# Tâche donnée 1:
Présente sous forme de liste numérotée le passage du listing qui va de la ligne contenant « Where should I click to: Open the Enterprise » jusqu'à la ligne contenant « Click the Select », ces deux lignes comprises, en omettant les lignes vides.

# Extrait du texte:
=======

La Commission européenne a salué les annonces des dirigeants français et allemand avant même la fin de leur intervention. On peut y voir le signe d’une annonce faite à trois mains, depuis les deux rives du Rhin avec l’appui de l’exécutif européen. Et ce, en vue de proposer un fonds de relance de l’économie européenne, associé à des ambitions nouvelles pour faire émerger une Europe de la santé et renforcer la souveraineté industrielle du Vieux Continent. 

Le couple franco-allemand prend à dessein l’initiative avant un Conseil européen « en présentiel » qui doit se tenir mi-juin 2020. La dernière réunion en visioconférence des chefs d’État des vingt-sept avait donné pour mandat à la Commission de proposer un tel fonds de relance. Mais sans mandat clair sur un montant ou encore une méthode de collecte des fonds, difficile pour la présidente de la Commission européenne Ursula von der Leyen de faire des annonces concrètes sans de solides appuis nationaux. 

La France et l’Allemagne ont su faire un pas l’un vers l’autre, dans l’espoir d’inciter le reste de l’Union européenne (UE) à prendre le train en marche. La France avait, par la voix de Bruno Le Maire, estimé à mille milliards l’enveloppe nécessaire à la relance économique de l’Union. L’Allemagne de son côté s’est toujours opposée à une « Union de transfert », c’est-à-dire à des dons des pays les plus riches de l’UE vers ceux dont les économies ont été les plus atteintes, par la crise financière hier, par l’épidémie aujourd’hui. Paris et Berlin proposent une synthèse, avec un fonds de « 500 milliards d’euros en dépenses budgétaires de l’UE ». Concrètement, il s’agirait pour les institutions communautaires d’emprunter directement sur les marchés pour financer les États et les secteurs économiques les plus atteints par le ralentissement économique.

=======

# Données sur les éléments et l'emplacement du texte:
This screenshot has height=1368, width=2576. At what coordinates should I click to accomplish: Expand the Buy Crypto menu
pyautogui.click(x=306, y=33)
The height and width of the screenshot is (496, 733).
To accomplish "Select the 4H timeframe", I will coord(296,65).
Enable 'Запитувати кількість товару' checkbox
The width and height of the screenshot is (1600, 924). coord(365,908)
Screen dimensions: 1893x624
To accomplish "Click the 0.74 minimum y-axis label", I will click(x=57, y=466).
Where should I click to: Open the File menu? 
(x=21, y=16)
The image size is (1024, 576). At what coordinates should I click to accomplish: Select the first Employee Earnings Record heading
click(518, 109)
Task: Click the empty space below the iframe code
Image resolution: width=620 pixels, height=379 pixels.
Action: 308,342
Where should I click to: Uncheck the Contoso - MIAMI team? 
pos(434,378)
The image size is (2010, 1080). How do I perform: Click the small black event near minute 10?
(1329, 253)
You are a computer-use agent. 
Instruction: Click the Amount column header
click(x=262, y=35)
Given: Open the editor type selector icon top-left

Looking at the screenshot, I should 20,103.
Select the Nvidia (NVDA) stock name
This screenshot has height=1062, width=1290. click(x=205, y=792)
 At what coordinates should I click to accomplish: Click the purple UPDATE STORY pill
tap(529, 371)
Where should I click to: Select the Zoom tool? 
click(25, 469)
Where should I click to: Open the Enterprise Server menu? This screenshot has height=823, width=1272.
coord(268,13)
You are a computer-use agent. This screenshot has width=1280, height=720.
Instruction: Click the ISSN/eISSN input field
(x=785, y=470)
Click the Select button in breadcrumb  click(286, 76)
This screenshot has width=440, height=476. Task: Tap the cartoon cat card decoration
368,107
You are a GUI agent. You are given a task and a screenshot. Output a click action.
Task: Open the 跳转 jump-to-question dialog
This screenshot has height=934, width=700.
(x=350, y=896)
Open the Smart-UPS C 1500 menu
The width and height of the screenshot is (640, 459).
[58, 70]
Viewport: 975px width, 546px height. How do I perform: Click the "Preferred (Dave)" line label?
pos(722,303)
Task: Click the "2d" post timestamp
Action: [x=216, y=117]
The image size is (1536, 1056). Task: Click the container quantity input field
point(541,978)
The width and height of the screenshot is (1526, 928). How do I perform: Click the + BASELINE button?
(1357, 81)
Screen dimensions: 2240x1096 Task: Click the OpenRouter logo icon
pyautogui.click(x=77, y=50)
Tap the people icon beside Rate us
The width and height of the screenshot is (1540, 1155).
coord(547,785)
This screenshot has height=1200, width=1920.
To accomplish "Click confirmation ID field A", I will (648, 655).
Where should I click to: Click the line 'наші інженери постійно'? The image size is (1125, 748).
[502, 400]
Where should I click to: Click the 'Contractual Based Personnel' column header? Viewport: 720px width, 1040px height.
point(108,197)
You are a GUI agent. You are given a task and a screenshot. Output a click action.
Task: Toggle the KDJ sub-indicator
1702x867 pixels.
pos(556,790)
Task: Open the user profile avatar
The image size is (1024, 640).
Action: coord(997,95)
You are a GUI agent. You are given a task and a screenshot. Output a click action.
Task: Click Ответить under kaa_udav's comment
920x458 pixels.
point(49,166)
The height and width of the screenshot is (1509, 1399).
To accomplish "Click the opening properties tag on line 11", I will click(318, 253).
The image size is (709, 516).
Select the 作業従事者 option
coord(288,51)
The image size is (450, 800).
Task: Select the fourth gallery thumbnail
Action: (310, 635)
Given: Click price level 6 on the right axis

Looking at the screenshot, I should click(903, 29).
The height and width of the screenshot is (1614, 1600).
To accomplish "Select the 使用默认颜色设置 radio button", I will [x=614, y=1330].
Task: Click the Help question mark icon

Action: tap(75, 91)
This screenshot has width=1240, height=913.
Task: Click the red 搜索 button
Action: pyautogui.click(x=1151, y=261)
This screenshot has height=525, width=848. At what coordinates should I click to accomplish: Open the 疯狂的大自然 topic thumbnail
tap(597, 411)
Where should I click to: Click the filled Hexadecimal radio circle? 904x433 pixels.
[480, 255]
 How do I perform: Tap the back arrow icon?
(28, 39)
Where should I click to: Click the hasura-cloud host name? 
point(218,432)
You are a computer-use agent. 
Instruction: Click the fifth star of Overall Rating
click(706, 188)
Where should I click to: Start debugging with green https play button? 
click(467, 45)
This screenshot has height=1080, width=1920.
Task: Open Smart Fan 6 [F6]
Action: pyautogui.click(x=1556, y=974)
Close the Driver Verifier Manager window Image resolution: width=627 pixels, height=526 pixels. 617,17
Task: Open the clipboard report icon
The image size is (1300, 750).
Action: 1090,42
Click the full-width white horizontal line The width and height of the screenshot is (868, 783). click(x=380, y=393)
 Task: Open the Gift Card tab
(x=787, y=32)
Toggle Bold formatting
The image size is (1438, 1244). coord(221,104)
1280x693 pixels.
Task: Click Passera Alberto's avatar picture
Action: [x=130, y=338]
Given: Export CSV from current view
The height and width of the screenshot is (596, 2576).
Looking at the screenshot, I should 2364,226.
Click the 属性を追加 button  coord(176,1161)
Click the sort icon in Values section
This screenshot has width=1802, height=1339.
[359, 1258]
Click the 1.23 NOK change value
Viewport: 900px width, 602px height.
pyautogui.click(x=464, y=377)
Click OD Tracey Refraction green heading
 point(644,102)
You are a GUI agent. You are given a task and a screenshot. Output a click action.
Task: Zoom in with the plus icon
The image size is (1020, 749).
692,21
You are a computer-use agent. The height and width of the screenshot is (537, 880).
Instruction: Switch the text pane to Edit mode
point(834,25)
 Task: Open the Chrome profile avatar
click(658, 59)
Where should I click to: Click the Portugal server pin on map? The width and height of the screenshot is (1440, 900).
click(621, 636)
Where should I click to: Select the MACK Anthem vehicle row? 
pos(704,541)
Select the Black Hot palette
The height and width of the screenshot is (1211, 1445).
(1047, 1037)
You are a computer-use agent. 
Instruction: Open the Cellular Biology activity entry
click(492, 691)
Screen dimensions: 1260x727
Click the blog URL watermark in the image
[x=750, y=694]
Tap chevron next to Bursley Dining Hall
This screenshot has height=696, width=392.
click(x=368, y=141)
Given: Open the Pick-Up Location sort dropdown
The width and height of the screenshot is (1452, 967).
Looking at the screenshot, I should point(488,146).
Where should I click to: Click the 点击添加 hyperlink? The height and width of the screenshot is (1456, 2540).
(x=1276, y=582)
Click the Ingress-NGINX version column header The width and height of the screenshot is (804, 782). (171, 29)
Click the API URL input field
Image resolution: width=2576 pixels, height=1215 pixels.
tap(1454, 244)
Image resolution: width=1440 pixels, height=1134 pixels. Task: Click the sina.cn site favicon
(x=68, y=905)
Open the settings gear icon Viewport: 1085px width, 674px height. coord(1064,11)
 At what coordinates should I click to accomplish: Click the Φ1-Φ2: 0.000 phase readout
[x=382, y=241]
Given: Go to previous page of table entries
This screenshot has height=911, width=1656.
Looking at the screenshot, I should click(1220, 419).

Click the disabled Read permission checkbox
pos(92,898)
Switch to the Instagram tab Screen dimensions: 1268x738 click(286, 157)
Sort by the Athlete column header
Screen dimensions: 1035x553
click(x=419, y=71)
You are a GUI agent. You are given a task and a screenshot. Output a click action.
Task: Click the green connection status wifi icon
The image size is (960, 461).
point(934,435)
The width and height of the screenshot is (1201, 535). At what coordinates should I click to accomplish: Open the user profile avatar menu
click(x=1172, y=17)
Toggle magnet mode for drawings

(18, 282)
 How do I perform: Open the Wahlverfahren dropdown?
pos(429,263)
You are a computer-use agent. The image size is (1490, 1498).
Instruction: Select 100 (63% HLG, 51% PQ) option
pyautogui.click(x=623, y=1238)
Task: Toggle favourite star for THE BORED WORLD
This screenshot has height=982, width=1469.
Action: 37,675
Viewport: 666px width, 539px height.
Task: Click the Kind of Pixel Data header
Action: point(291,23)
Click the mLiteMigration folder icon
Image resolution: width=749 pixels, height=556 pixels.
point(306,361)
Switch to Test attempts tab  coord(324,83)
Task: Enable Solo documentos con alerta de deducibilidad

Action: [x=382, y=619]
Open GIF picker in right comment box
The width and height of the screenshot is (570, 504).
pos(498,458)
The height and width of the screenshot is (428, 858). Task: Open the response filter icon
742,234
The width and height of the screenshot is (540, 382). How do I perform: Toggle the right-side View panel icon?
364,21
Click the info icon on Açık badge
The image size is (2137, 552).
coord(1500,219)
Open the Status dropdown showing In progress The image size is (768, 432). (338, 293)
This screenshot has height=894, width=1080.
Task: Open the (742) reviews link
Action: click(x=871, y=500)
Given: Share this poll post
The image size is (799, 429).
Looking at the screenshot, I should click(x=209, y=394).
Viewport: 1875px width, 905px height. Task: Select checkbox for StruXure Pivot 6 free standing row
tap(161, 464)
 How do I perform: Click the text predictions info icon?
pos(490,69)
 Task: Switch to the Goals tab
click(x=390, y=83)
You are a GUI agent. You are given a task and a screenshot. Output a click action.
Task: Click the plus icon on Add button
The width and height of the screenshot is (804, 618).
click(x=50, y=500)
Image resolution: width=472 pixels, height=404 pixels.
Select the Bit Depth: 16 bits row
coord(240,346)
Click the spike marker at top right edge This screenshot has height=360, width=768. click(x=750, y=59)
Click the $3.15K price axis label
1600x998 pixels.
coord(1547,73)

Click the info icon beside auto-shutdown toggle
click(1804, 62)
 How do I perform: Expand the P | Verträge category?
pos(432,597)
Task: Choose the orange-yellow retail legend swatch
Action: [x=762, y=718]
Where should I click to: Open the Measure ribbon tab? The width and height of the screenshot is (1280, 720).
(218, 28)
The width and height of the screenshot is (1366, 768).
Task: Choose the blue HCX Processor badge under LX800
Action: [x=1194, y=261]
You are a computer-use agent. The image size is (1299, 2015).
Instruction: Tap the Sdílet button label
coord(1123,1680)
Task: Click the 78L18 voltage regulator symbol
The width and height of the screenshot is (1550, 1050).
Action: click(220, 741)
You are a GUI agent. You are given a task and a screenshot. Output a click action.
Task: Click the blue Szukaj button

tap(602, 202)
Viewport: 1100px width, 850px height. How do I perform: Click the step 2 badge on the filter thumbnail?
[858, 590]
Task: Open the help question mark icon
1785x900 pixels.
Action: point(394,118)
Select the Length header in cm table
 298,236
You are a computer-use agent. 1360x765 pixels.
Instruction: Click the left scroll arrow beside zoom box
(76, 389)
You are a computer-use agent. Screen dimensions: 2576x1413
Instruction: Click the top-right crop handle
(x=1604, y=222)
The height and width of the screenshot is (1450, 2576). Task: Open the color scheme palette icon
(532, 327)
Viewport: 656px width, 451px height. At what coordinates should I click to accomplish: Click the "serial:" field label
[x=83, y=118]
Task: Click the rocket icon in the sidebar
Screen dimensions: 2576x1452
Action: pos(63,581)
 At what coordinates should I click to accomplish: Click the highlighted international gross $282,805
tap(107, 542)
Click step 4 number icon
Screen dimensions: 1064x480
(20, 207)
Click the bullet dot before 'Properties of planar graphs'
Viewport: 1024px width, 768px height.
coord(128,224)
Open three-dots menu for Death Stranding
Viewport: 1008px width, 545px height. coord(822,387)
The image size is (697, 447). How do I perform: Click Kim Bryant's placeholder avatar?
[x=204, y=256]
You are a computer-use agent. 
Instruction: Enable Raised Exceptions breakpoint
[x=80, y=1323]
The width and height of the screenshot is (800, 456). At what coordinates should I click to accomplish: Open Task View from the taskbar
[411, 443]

=======

# Tâche donnée 2:
D'après l'extrait sur le fonds de relance européen, à quel montant Bruno Le Maire avait-il estimé l'enveloppe nécessaire à la relance économique de l'Union ?

# Réponse complète 1:
1. Where should I click to: Open the Enterprise Server menu? This screenshot has height=823, width=1272.
2. coord(268,13)
3. You are a computer-use agent. This screenshot has width=1280, height=720.
4. Instruction: Click the ISSN/eISSN input field
5. (x=785, y=470)
6. Click the Select button in breadcrumb  click(286, 76)

# Réponse complète 2:
À mille milliards.